Many Human-Robot Interaction (HRI) researchers are exploring the use of healthcare robots. Due to the sensitive nature of care, privacy concerns play a significant role in determining robot utility and adoption. While HRI research has explored some dimensions of privacy for robots in general, to our knowledge, no prior work has empirically studied how human-like robot design affects people's privacy and utility perceptions of robots across different healthcare contexts and tasks. We conducted a 3 × 3 × 3 study (n = 239) to understand these relationships, varying robot Human Likeness (HL) (low, medium, and high) and scenario/task type (hospital waiting room/robot check-in support, hospital patient room/robot mobility support, home care/robot neurorehabilitation support) via a mixed between-within subjects design. To our knowledge, this is one of the first studies that operationalizes complex constructs of privacy, healthcare, and HL across multiple realistic healthcare contexts, with a high degree of cognitive fidelity. Our results suggest the tasks and contexts in which privacy is considered in healthcare contexts with robots is more impactful than other factors like robot HL appearance.

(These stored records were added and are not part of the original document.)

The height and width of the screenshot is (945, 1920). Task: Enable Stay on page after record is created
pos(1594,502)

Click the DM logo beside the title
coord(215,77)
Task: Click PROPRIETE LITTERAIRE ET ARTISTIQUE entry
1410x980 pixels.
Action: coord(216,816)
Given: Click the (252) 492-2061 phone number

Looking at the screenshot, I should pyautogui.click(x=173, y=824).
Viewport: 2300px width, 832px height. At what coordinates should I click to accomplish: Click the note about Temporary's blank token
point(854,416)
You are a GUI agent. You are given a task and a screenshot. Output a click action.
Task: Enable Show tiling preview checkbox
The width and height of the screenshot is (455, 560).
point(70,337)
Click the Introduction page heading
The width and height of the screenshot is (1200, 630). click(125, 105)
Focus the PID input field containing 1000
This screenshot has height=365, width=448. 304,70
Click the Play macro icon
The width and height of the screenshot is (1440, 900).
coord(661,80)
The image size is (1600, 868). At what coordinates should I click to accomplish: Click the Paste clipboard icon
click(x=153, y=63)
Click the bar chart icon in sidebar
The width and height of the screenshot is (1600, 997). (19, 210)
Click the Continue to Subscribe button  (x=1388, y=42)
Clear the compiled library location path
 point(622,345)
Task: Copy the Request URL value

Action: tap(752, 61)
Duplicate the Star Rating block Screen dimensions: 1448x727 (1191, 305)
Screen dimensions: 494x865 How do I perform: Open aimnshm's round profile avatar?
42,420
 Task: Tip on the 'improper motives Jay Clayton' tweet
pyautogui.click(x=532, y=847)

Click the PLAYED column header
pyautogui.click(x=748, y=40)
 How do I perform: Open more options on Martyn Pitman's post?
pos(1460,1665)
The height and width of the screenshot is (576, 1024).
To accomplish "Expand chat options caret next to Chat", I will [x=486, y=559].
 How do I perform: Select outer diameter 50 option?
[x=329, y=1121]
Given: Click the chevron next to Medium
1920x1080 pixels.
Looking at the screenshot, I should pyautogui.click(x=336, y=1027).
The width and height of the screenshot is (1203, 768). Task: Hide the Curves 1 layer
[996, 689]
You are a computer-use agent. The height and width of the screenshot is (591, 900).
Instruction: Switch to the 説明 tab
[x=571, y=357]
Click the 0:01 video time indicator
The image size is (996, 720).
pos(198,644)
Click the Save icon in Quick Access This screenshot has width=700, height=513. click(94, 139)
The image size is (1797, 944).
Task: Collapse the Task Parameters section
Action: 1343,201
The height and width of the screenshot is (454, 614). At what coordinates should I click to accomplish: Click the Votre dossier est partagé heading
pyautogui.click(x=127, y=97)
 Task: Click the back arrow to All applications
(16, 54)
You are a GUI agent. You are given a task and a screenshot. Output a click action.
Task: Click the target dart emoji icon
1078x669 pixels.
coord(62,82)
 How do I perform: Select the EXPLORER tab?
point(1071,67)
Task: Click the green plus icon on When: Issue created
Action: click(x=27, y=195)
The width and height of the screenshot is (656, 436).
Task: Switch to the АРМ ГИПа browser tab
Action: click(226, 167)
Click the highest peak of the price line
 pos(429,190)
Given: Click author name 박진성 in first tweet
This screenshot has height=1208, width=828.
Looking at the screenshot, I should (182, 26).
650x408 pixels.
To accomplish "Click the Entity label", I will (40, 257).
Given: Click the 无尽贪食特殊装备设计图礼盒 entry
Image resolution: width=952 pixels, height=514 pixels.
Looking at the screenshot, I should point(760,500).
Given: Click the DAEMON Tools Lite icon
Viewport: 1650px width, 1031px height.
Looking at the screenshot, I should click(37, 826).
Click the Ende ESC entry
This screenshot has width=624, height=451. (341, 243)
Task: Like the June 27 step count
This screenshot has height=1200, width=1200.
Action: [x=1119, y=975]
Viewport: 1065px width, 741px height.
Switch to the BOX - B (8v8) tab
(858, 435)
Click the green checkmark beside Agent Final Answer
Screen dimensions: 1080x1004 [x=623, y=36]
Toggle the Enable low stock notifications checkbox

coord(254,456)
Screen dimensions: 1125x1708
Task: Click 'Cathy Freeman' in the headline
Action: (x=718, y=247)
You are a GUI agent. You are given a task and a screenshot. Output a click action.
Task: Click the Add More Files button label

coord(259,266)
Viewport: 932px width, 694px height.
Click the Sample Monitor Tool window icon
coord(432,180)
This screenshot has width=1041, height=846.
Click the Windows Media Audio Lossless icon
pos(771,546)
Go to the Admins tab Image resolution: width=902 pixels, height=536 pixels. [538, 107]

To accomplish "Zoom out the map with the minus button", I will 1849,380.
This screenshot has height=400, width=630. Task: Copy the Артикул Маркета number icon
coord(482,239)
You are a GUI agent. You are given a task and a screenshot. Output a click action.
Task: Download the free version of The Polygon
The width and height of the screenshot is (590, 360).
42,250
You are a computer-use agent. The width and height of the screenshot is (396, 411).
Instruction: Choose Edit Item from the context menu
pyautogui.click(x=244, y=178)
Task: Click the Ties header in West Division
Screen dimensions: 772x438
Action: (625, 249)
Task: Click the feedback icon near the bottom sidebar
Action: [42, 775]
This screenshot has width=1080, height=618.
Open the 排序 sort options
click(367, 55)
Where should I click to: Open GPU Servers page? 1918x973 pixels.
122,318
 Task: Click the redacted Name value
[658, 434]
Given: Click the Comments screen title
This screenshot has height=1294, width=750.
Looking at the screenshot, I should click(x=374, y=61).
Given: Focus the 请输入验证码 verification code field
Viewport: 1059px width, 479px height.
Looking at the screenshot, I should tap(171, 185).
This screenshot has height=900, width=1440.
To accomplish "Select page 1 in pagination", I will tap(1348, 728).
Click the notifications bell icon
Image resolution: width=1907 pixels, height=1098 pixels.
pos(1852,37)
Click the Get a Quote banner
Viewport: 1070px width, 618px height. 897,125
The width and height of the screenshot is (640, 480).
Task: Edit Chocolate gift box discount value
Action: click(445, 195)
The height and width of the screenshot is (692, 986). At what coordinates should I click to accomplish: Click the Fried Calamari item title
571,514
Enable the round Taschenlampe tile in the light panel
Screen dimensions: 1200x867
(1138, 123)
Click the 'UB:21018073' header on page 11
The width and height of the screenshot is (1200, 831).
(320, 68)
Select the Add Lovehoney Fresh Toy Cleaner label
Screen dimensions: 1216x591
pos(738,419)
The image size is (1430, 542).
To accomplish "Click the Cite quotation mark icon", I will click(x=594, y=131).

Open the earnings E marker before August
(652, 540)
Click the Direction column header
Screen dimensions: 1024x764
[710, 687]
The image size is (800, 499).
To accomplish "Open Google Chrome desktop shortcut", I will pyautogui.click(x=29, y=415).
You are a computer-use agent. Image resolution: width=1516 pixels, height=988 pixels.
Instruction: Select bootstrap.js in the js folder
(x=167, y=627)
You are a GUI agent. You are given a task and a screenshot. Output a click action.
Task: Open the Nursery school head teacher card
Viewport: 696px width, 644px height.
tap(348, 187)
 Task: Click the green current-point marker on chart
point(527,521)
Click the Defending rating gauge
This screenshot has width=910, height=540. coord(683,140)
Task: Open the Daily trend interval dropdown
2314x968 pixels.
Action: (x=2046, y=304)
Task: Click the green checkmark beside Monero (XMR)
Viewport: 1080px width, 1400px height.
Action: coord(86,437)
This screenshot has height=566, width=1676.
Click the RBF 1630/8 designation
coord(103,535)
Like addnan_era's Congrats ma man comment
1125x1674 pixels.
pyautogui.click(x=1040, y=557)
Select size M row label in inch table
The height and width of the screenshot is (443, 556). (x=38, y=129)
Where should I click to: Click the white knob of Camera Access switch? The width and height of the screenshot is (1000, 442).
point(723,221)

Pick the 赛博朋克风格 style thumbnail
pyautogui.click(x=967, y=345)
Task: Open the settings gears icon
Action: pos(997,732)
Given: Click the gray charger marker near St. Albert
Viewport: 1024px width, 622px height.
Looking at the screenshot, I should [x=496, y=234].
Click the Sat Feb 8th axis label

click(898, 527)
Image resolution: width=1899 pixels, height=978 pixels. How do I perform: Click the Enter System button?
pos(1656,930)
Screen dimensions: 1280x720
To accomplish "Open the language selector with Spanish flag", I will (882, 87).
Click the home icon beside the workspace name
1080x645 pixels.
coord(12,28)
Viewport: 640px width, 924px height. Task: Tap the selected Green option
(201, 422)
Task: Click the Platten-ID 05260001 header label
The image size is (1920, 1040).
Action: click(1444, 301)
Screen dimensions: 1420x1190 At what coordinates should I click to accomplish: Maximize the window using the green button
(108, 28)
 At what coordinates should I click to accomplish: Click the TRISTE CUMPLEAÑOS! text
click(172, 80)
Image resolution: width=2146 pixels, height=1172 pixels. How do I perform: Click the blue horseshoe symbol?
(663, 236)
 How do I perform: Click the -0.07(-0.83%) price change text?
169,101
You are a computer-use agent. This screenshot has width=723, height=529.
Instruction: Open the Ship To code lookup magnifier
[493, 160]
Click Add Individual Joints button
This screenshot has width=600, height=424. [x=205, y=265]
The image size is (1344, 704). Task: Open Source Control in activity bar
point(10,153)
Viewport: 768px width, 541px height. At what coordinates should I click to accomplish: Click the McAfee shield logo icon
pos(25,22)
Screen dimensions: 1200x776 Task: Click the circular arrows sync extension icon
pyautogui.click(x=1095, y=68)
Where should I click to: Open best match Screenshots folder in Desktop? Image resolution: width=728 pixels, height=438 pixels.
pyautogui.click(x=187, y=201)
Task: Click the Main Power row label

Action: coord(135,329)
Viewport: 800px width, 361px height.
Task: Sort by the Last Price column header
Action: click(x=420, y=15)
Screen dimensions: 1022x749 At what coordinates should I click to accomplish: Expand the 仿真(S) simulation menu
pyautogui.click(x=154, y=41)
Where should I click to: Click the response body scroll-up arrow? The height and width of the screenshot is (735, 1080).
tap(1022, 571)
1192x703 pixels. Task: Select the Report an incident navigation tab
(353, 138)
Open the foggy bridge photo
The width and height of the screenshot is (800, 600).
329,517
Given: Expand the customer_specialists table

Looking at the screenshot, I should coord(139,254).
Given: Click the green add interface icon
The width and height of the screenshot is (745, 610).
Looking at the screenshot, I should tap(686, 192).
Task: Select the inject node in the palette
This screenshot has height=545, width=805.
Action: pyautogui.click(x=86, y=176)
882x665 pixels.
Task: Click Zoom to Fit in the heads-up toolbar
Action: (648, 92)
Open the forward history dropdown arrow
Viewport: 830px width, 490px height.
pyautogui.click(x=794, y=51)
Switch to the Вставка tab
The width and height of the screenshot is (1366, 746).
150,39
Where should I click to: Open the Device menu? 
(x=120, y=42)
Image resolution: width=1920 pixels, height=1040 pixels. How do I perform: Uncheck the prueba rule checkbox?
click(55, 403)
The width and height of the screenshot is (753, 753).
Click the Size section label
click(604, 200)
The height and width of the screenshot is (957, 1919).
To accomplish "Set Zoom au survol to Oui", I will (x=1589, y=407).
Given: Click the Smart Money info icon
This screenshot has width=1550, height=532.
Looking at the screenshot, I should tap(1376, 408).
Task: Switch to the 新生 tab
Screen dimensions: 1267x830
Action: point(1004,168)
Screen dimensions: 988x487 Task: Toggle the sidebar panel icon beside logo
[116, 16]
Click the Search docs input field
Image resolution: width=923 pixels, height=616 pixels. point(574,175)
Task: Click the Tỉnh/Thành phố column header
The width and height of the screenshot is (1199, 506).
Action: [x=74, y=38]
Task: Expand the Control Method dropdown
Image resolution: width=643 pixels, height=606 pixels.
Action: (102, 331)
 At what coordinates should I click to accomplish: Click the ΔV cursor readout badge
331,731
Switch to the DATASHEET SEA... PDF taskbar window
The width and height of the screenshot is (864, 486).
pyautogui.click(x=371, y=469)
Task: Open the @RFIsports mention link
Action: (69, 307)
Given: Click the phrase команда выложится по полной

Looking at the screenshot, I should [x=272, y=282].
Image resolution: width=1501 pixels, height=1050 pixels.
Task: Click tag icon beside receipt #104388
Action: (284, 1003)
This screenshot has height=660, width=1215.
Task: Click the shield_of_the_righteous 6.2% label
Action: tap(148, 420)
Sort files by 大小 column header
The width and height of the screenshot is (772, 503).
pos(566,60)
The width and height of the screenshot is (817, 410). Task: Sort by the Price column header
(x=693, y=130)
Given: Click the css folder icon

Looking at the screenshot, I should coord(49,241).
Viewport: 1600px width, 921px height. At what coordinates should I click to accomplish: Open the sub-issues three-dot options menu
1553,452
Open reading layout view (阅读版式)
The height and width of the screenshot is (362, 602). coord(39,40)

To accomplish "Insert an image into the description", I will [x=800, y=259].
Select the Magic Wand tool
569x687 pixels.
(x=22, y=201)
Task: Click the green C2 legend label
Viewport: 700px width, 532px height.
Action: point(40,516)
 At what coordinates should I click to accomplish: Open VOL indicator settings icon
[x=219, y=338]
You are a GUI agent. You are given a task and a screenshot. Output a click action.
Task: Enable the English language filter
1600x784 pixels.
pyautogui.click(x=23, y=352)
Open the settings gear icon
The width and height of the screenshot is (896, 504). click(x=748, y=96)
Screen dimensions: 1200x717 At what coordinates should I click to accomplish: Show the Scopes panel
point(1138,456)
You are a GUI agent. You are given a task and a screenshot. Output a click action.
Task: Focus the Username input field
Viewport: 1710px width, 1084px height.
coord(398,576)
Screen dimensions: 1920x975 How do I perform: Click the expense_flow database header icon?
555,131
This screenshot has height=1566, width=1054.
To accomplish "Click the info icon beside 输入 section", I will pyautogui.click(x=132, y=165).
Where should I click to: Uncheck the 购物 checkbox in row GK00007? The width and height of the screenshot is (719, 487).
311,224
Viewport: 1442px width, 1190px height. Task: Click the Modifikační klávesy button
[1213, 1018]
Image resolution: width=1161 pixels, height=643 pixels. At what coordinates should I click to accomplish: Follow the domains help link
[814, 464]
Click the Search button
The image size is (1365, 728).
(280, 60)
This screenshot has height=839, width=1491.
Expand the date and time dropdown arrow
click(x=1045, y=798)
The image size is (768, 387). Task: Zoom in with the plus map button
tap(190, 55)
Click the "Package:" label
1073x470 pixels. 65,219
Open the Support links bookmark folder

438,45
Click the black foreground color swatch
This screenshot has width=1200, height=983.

In particular, some settings include more complex tradeoffs between privacy and utility for robots than others. For example, HRI researchers and practitioners who want to build healthcare robots intended for the home may encounter the greatest challenges for balancing privacy risks. Finally, for the community, we demonstrate that design fiction animations can be a useful way to facilitate cognitive fidelity for supporting studies in HRI and serving as a bridge between narrative methods and the use of real-world robots.